* **Requirement**: From the line with "Open Christine Winoto's profile link" down to the final line of the material below, quote every line exactly and leave out all lines before it.
* * * * * * * * *
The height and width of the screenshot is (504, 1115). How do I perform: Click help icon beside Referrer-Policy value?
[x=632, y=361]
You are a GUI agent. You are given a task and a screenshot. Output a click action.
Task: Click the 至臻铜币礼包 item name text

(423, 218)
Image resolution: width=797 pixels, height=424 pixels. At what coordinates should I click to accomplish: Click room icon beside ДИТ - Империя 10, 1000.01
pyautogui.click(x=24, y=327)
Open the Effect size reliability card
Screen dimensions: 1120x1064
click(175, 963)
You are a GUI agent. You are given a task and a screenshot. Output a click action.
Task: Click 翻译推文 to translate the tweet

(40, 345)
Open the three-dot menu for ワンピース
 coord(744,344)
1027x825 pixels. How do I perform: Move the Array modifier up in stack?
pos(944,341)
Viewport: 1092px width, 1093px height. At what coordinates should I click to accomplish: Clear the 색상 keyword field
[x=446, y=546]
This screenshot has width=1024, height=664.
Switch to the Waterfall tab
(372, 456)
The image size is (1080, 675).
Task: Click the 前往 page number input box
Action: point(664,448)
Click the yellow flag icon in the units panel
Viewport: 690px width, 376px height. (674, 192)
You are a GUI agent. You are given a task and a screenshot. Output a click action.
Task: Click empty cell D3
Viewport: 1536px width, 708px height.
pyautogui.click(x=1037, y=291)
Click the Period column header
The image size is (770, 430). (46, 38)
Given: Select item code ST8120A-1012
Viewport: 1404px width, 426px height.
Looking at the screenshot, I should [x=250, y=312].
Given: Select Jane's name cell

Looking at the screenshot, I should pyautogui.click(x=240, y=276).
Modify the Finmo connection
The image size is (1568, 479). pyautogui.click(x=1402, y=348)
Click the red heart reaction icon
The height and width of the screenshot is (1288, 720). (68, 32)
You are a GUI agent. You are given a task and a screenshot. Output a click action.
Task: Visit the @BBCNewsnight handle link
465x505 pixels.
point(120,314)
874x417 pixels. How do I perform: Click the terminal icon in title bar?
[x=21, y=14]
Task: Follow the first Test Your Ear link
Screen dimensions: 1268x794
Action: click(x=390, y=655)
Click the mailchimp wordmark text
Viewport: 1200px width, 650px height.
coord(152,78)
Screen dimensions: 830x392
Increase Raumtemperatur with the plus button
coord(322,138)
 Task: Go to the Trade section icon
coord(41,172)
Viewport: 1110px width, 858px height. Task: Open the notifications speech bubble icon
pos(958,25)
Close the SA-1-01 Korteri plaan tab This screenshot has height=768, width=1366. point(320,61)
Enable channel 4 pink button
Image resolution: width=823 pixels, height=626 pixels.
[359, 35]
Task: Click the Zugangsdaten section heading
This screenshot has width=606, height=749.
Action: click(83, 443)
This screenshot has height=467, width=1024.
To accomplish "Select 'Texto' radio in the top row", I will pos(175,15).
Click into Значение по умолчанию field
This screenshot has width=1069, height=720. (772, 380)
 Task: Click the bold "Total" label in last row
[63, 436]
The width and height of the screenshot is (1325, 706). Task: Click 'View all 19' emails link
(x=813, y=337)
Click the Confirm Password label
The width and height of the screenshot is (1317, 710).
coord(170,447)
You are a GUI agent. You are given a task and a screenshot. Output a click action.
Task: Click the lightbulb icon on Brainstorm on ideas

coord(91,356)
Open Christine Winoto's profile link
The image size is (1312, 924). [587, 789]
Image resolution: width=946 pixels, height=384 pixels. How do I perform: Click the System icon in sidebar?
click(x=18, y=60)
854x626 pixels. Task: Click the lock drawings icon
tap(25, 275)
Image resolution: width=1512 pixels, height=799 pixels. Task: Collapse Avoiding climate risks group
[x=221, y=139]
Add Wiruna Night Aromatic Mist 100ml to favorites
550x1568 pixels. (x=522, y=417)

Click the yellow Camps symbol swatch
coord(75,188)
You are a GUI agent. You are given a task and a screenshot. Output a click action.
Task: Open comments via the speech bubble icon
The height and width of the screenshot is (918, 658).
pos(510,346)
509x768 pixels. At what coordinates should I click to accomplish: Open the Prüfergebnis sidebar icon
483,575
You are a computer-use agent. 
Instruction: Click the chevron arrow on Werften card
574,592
* * * * * * * * *
* **Solution to this exercise**:
Open Christine Winoto's profile link
The image size is (1312, 924). [587, 789]
Image resolution: width=946 pixels, height=384 pixels. How do I perform: Click the System icon in sidebar?
click(x=18, y=60)
854x626 pixels. Task: Click the lock drawings icon
tap(25, 275)
Image resolution: width=1512 pixels, height=799 pixels. Task: Collapse Avoiding climate risks group
[x=221, y=139]
Add Wiruna Night Aromatic Mist 100ml to favorites
550x1568 pixels. (x=522, y=417)

Click the yellow Camps symbol swatch
coord(75,188)
You are a GUI agent. You are given a task and a screenshot. Output a click action.
Task: Open comments via the speech bubble icon
The height and width of the screenshot is (918, 658).
pos(510,346)
509x768 pixels. At what coordinates should I click to accomplish: Open the Prüfergebnis sidebar icon
483,575
You are a computer-use agent. 
Instruction: Click the chevron arrow on Werften card
574,592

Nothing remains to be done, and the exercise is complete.